Nasa releases close-up pictures of comet flying by from another star system | Nasa

NASA published close-up photos on Wednesday of the interstellar comet which is making a rapid tour of the solar system.
Discovered over the summer, the comet known as 3I/Atlas is only the third confirmed object to visit our corner of the cosmos from another star. It flew safely past Mars last month.
Three NASA spacecraft on and near the Red Planet zoomed in on the comet as it passed just 29 million miles away, revealing a fuzzy white spot. The European Space Agency’s two satellites around Mars also carried out observations.
Other NASA spacecraft will be on the lookout in the coming weeks, including the James Webb Space Telescope. At the same time, astronomers point their ground-based telescopes at the approaching comet, which is about 307 meters from Earth. Gianluca Masi of the Virtual Telescope Project zoomed in from Italy on Wednesday.

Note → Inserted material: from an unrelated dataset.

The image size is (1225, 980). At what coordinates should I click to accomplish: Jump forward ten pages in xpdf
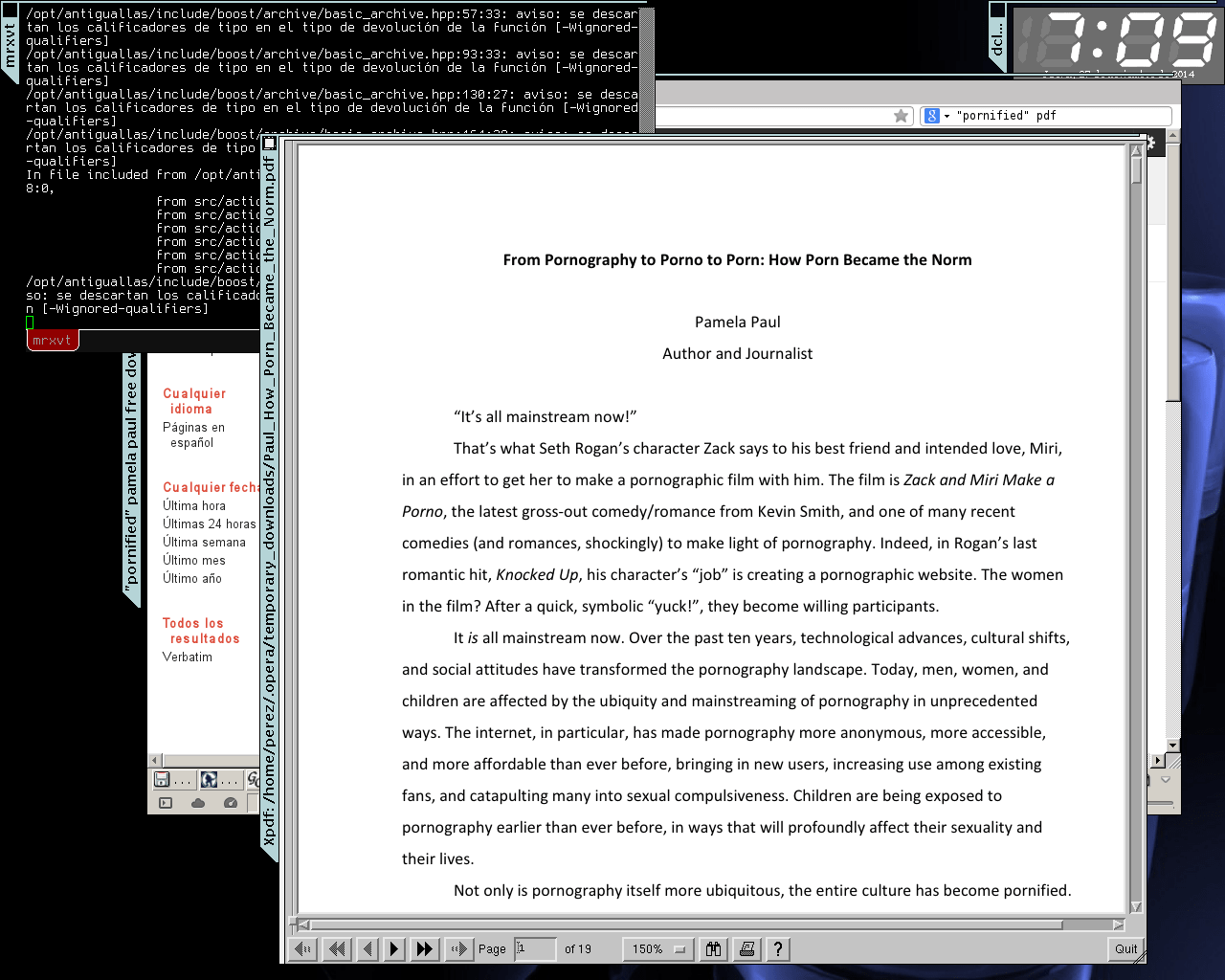coord(425,949)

The comet is visible from Earth in the pre-dawn sky using binoculars or a telescope.
“Everyone who controls a telescope wants to observe it because it’s a fascinating and rare opportunity,” said Shawn Domagal-Goldman, NASA’s acting director of astrophysics.
The comet will come closest to Earth at 269 million kilometers in mid-December. Then it will return to interstellar space, never to return.
ESA’s Jupiter-bound Juice probe has been training its cameras and science instruments on the comet all month, particularly after its closest pass to the sun. But scientists won’t get any of those observations until February, because Juice’s main antenna serves as a heat shield when it’s close to the sun, limiting the flow of data.
Named after the Chilean telescope that first spotted it, the comet is estimated to measure between 440 meters and 5.6 km in diameter. Observations indicate that the exceptionally fast comet could come from a star system older than ours, “which gives me goosebumps,” said Tom Statler, a NASA scientist.
“This means that 3I/Atlas is not just a window into another solar system, it is a window into a deep past and one so deep that it predates even the formation of our Earth and our sun,” Statler told reporters.
NASA officials were quick to dispel rumors that this friendly visitor from the solar system, as they called it, might be some kind of alien craft. They said that due to the federal government shutdown, they were unable to respond to all of the theories that have arisen in recent weeks.
The space agency is still searching for life beyond Earth, “but 3I/Atlas is a comet,” said NASA Associate Administrator Amit Kshatriya.